All of lore.kernel.org
 help / color / mirror / Atom feed
From: Andrew Morton <akpm@zip.com.au>
To: Andries.Brouwer@cwi.nl
Cc: linux-kernel@vger.kernel.org
Subject: Re: readahead
Date: Tue, 16 Apr 2002 12:23:45 -0700	[thread overview]
Message-ID: <3CBC7A41.384FD032@zip.com.au> (raw)
In-Reply-To: <UTC200204161910.g3GJAx009370.aeb@smtp.cwi.nl>

Andries.Brouwer@cwi.nl wrote:
> 
> ...
>     Do these cards not have a request queue?
> 
> The kernel views them as SCSI disks.
> So yes, I can do
> 
>    blockdev --setra 0 /dev/sdc
> 
> Unfortunately that does not help in the least.
> Indeed, the only user of the readahead info is
> readahead.c: get_max_readahead() and it does
> 
>         blk_ra_kbytes = blk_get_readahead(inode->i_dev) / 2;
>         if (blk_ra_kbytes < VM_MIN_READAHEAD)
>                 blk_ra_kbytes = VM_MAX_READAHEAD;
> 
> We need to distinguish between undefined, and explicily zero.

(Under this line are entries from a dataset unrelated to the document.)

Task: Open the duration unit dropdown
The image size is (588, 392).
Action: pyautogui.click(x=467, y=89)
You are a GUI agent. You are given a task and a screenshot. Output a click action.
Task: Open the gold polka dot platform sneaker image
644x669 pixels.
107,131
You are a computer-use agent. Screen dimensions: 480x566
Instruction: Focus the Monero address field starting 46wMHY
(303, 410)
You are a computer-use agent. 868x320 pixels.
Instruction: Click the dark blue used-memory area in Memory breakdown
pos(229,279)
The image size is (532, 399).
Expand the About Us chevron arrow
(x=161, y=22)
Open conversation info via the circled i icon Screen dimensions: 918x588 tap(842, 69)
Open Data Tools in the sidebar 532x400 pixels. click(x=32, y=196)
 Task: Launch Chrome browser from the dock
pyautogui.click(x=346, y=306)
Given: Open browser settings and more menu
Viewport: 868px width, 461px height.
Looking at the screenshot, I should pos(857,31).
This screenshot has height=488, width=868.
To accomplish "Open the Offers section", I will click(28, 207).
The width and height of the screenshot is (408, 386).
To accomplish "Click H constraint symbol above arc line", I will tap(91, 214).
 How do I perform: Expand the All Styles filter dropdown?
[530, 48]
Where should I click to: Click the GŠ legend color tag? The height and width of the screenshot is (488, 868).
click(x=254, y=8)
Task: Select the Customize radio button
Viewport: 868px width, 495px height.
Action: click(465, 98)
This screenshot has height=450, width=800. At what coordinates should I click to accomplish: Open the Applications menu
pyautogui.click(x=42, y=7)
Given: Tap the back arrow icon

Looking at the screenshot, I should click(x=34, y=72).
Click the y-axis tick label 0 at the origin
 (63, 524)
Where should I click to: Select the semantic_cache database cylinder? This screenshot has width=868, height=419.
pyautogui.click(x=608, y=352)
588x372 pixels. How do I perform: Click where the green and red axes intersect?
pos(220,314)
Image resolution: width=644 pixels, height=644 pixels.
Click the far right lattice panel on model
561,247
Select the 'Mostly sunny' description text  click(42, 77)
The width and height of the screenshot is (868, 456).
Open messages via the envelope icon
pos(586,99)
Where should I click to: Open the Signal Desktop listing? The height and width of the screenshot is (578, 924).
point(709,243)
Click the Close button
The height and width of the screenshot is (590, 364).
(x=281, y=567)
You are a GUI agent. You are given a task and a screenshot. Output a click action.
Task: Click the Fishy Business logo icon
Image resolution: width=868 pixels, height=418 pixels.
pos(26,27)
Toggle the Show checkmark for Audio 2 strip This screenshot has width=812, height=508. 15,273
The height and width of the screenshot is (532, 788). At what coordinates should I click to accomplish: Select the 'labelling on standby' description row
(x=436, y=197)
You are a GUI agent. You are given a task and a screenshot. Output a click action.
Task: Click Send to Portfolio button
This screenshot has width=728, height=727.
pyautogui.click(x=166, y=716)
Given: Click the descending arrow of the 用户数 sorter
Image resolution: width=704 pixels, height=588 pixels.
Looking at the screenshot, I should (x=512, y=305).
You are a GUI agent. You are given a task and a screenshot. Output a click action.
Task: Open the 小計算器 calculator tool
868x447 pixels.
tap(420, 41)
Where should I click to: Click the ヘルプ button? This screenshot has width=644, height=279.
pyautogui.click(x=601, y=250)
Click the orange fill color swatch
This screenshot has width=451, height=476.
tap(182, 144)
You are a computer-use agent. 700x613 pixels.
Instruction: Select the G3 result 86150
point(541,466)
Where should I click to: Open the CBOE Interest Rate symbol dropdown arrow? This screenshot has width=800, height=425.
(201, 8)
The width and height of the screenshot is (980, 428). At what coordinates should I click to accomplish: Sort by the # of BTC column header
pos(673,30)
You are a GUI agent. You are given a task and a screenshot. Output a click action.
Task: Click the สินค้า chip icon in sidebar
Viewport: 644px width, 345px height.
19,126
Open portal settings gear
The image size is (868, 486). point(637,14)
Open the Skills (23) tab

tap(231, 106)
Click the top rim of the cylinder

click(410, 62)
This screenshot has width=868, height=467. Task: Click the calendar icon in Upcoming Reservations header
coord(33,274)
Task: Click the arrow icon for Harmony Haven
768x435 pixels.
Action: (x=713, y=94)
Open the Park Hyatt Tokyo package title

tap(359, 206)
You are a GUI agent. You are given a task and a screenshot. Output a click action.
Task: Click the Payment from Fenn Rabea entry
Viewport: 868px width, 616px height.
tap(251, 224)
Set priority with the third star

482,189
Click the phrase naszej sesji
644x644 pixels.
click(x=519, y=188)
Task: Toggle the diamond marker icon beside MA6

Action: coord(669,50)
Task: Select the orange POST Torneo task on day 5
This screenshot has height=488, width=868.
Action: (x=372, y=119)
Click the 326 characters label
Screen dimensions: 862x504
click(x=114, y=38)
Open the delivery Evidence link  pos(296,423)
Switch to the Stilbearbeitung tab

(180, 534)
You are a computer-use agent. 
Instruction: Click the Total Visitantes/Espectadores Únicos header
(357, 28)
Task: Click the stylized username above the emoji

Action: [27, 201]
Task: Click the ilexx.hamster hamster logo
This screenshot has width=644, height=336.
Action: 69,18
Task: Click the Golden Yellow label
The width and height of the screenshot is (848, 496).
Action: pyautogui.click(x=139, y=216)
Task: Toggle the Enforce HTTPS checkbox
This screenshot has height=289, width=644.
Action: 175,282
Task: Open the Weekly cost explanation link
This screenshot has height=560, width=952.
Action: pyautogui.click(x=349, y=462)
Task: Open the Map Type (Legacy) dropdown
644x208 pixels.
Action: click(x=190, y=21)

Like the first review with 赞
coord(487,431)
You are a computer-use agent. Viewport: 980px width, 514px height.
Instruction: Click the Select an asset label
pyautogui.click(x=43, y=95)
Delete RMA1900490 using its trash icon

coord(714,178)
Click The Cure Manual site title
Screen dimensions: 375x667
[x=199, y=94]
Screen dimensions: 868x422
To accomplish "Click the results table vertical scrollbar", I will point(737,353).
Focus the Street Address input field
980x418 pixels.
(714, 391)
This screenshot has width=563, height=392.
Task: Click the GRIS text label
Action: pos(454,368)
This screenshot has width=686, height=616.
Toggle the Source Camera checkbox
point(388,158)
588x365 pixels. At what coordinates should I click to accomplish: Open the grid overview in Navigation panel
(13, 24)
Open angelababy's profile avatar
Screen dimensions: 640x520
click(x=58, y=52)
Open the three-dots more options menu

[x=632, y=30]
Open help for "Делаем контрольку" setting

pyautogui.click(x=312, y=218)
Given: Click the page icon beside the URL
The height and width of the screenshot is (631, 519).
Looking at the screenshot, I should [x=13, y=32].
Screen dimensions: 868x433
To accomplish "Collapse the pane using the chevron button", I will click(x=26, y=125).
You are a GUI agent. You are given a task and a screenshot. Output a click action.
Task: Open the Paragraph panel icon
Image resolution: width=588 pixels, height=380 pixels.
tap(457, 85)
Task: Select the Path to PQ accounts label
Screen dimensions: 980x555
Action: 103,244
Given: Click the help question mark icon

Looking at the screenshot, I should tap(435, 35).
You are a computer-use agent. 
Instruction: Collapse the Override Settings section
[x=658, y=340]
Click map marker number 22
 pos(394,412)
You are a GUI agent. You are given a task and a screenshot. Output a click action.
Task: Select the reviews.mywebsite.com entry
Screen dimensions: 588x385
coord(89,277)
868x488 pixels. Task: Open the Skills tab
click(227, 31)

Yup.  The below (untested) patch should fix it up.  Assuming
that all drivers use blk_init_queue(), and heaven knows if
that's the case.  If not, the readahead window will have to be
set from userspace for those devices.

> ...
> 
>     Yes, but things should be OK as-is.  If the readahead attempt
>     gets an I/O error, do_generic_file_read will notice the non-uptodate
>     page and will issue a single-page read.  So everything up to
>     a page's distance from the bad block should be recoverable.
>     That's the theory; can't say that I've tested it.
> 
> It is really important to be able to tell the kernel to read and
> write only the blocks it has been asked to read and write and
> not to touch anything else.

That is really hard when there is a filesystem mounted.
Even with readahead set to zero, the kernel will go and
read PAGE_CACHE_SIZE chunks.  That's not worth changing 
to address this problem.  In the last resort, the
user would need to perform a sector-by-sector read of
the dud device into a regular file, recover from that.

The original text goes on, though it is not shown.